La mention d’honneur revient à la bière brassée avec des bactéries vaginales, produite en Europe de l’Est. C’est un magnifique exemple du genre. On a même eu droit à des entrevues de la donneuse, mannequin professionnelle !

Les dérives de la bière

CHRONIQUE / L’imagination débordante de nos brasseurs nous permet de profiter de nouvelles bières, de nouvelles saveurs, de nouveaux goûts et de nouvelles méthodes de brassage. Mais attention à la dérive! Malheureusement, la culture bière, aussi dynamique soit-elle, est également composée de gens qui font n’importe quoi. Petit coup de gueule.

En tant que juge invité dans différents concours, l’invitation est souvent accompagnée d’un formulaire sur nos styles préférés. Les organisateurs demandent à chaque juge, quel style il aimerait juger et de dresser une liste de styles par ordre de choix. J’ai toujours sélectionné la catégorie « innovation » ou « expérimentale », puisqu’on y découvre souvent les futures tendances.

À la dégustation, chaque bière présentée est accompagnée d’un petit texte explicatif qui nous permet de mieux comprendre l’idée derrière. On se retrouve donc devant plusieurs produits originaux et intéressants. Je me souviens, au World Beer Cup de Denver en 2014, avoir goûté à des bières très faibles en sucre. L’innovation consistait, justement, à faire baisser le taux de sucre autrement que par la fermentation. Était-ce les premiers tests de Brut IPA? Possible, à l’époque, le style n’existait pas.
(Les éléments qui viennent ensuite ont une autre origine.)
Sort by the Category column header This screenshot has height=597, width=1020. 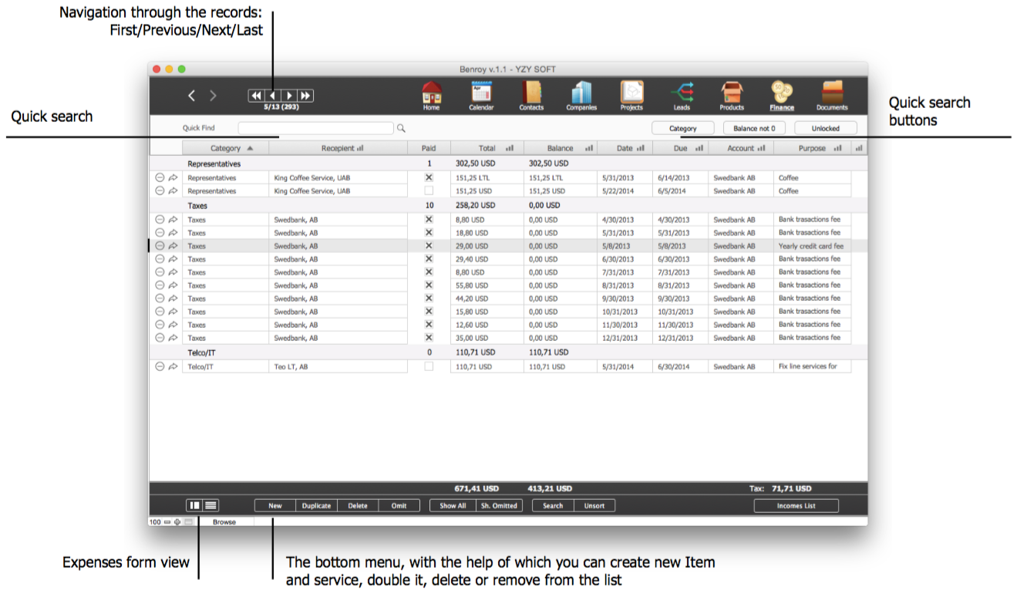(x=225, y=148)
Qu’est-ce qu’un bon produit innovant ?

Chaque nouveau produit sur le marché s’installe dans un style existant ou essaye de repousser les limites des paramètres connus. Il n’est pas rare de voir des bières catégorisées dans un style, mais ne pas en offrir les saveurs et les goûts typiques. On parlera donc de bière « hors style ». Mais le plus souvent, la bière est très proche de ce qu’elle devrait offrir comme expérience gustative et olfactive, si on se fie au cahier des charges du style.
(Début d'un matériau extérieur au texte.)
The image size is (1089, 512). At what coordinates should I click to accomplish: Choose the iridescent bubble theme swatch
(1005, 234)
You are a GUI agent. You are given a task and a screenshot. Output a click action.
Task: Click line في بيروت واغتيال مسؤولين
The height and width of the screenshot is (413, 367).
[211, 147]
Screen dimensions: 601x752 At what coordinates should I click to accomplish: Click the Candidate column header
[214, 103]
Ceux qui « créent » les styles sont surtout les consommateurs. Le brasseur brasse la bière et la nomme comme bon lui semble. Le consommateur, lui, regroupe plusieurs bières ensemble, souvent de même recette ou de même technique, et leur donne un nom commun qui deviendra, finalement, celui du style. Le temps et le bouche-à-oreille font le reste.

Il est très difficile de créer un style « clé en main ». Plusieurs se sont plantés d’ailleurs. L’innovation dans la bière consiste donc à créer un nouveau produit et que celui-ci soit en équilibre sur la corde du bon goût avec, dans chaque main, les marques de l’innovation et le poids de la culture bière. Le bon goût est au jugement de chacun.

Opportunisme et marketing

De plus en plus de brasseurs proposent des bières à saveurs atypiques ajoutées. Le but étant de créer un « buzz » et de transformer une idée loufoque en projet de marketing, ou pire… en bière !

La mention d’honneur revient à la bière brassée avec des bactéries vaginales, produite en Europe de l’Est. C’est un magnifique exemple du genre. On a même eu droit à des entrevues de la donneuse, mannequin professionnelle! Les bactéries, de type lactobacilles, sont communes dans la bière, mais dans ce cas-ci, c’est le marketing autour de la bière qui se doit d’être dénoncé.

Mention spéciale également à la bière au cassoulet de deux brasseurs toulousains. C’est la recette d’un cassoulet qui est versée dans une bière pour « s’amuser », expliquent les protagonistes. Cette bière a eu son moment de gloire dans plusieurs journaux français. Pas la meilleure ambassadrice d’une culture bière qui essaye de se rapprocher d’une image plus qualitative.

Au Québec, nous avons également eu droit à plusieurs bières avec ajout d’ingrédients loufoques et non comestibles. Vous l’aurez compris, je n’encourage pas ces produits. Ils sont un frein au développement de l’image de la bière. Je vous invite d’ailleurs à ne pas tomber dans le panneau.

L’innovation et la recherche de saveurs peuvent être intéressantes, mais la ligne entre innovation et « buzz » est mince. La culture bière mérite bien mieux.